LaDi-WM Model Significantly Improves Robot Operation Strategy Success Rates and Cross-Scenario Generalization Capabilities

Deep News
Aug 18

In robot operation tasks, predictive strategies have garnered widespread attention in the field of embodied artificial intelligence in recent years, as they can leverage predicted states to enhance robot operational performance. However, having world models predict precise future states of robot-object interactions remains a recognized challenge, particularly in generating high-quality pixel-level representations.

To address these issues, a team from the National University of Defense Technology, Peking University, and Shenzhen University proposed LaDi-WM (Latent Diffusion-based World Models), a latent space diffusion-based world model for predicting future states in latent space.

Specifically, LaDi-WM utilizes pre-trained vision foundation models to construct latent space representations that incorporate both geometric features (constructed based on DINOv2) and semantic features (constructed based on Siglip), with broad universality that benefits policy learning for robot operations and cross-task generalization capabilities.

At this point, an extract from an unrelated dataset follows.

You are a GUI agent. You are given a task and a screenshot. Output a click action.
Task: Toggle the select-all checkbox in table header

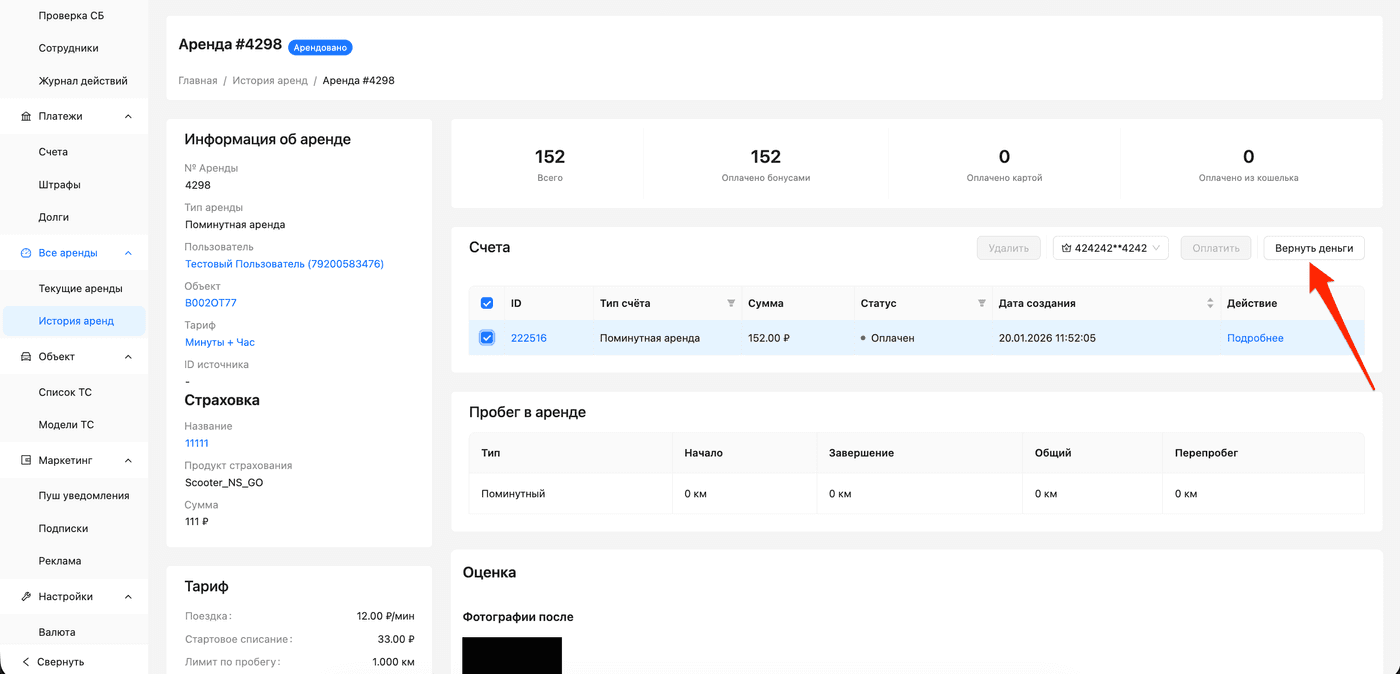(x=487, y=304)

Based on LaDi-WM, the team designed a diffusion strategy that iteratively optimizes output actions by integrating predicted states generated by the world model, thereby producing more consistent and accurate action results.

Through extensive experiments on virtual and real datasets, LaDi-WM can significantly improve the success rate of robot operation tasks, particularly achieving a 27.9% improvement on the LIBERO-LONG dataset, surpassing all previous methods.

**Paper Innovations:**

1. A latent space diffusion-based world model: Uses vision foundation models to construct universal representations in latent space and learns generalizable dynamic modeling capabilities in latent space.

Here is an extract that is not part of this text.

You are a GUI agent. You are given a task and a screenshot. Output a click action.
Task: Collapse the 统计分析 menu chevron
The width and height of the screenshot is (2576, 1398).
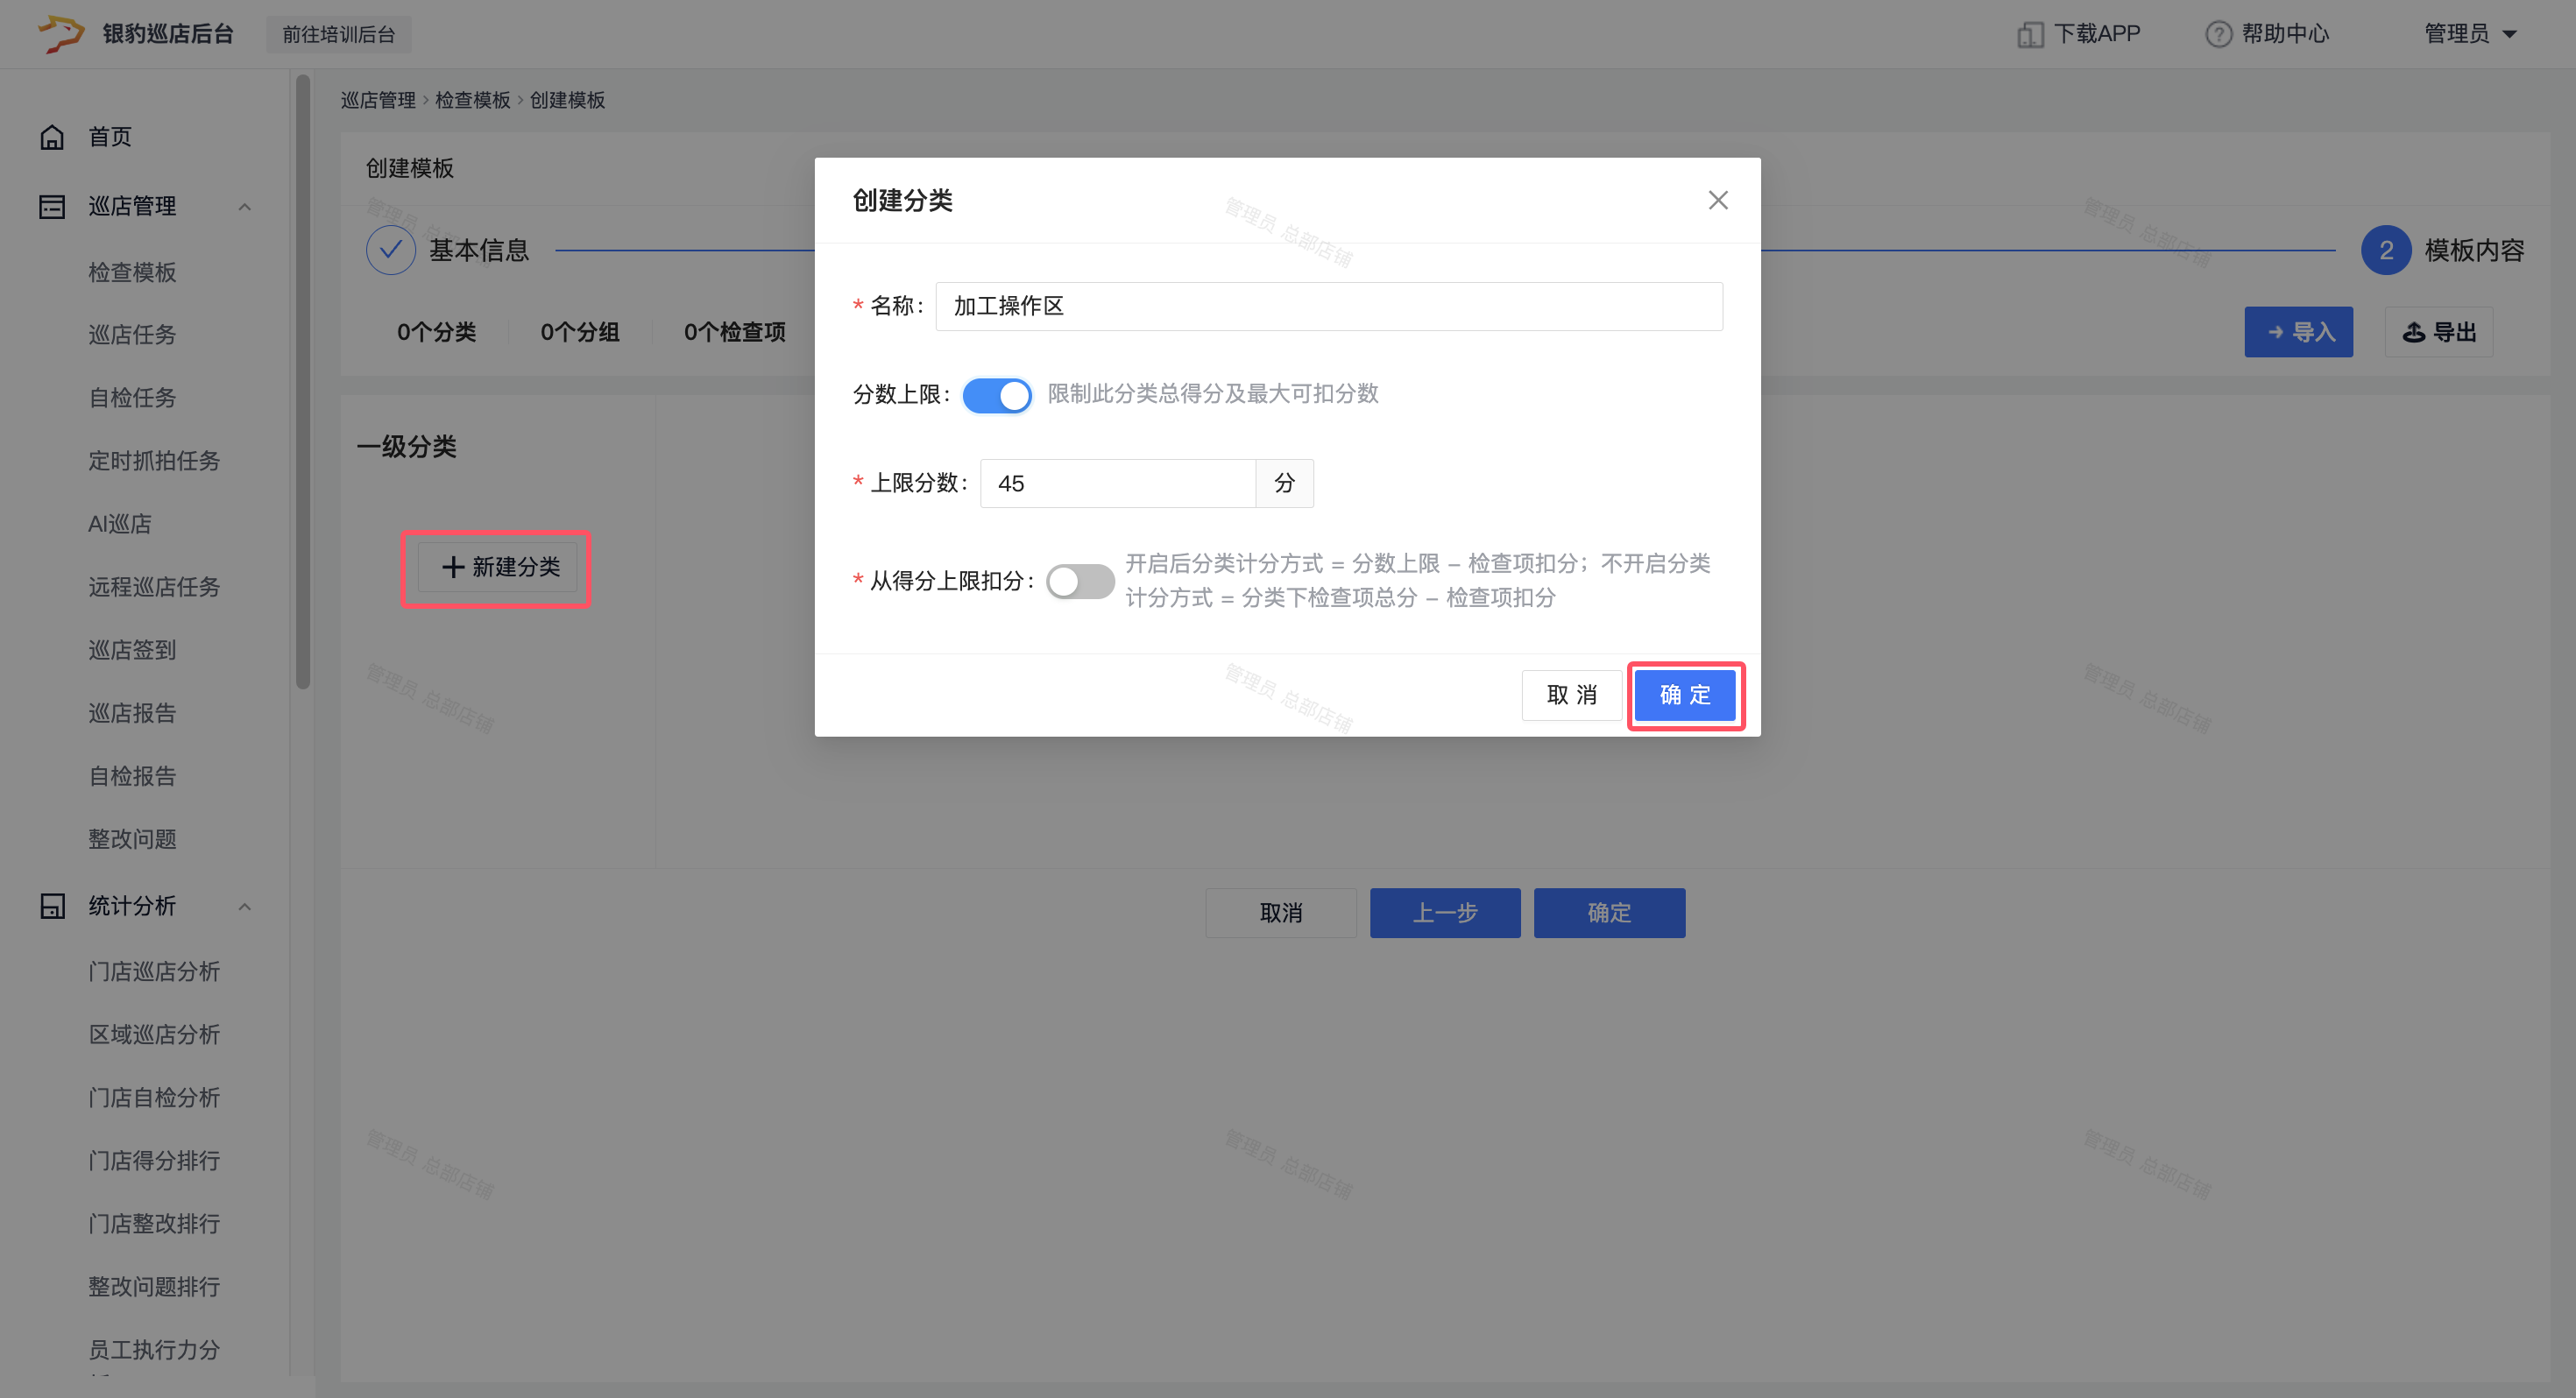click(x=245, y=907)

2. A diffusion strategy based on iterative optimization of world model predictions: Utilizes world model-generated future predicted states, feeds predicted states back to the policy model, and iteratively optimizes policy outputs.

Figure 1: (Left) Learning latent diffusion world model through task-agnostic segments; (Right) Optimizing policy model through world model's future state predictions

**Technical Approach**

The team proposed a framework that utilizes world models to optimize policy learning for learning robot grasping operation-related skill strategies. The framework can be divided into two major stages: world model learning and policy learning.

**A. World Model Learning:**

(a) Latent Space Representation: Extracts geometric and semantic representations from observed images through pre-trained vision foundation models, where geometric representations are extracted using DINOv2, and semantic representations are extracted using Siglip.

(b) Interactive Diffusion: Simultaneously applies diffusion processes to both latent space representations, allowing full interaction between the two during the diffusion process, learning dependency relationships between geometric and semantic representations, thereby promoting accurate dynamic prediction of both representations.

Figure 2: World model architecture based on interactive diffusion

**B. Policy Model Training and Iterative Optimization Inference**

(a) Combining world model future predictions to guide policy learning: Uses future predictions from the world model as additional input to guide accurate action prediction in the policy model; the model architecture is based on diffusion strategy models, facilitating learning of multimodal action distributions.

(b) Iteratively optimizing policy output: The policy model can utilize the world model's future predictions as guidance multiple times within a single time step, continuously optimizing its own action output. Experiments show this approach can gradually reduce the output distribution entropy of the policy model, achieving more accurate action predictions.

Figure 3: Policy model architecture based on future prediction guidance

**Experimental Results**

**Virtual Experiments:** In public virtual datasets (LIBERO-LONG, CALVIN D-D), the team validated the performance of the proposed framework on robot grasping-related operation tasks. In experiments, world model training data was separated from policy model training data to verify the world model's generalization capabilities.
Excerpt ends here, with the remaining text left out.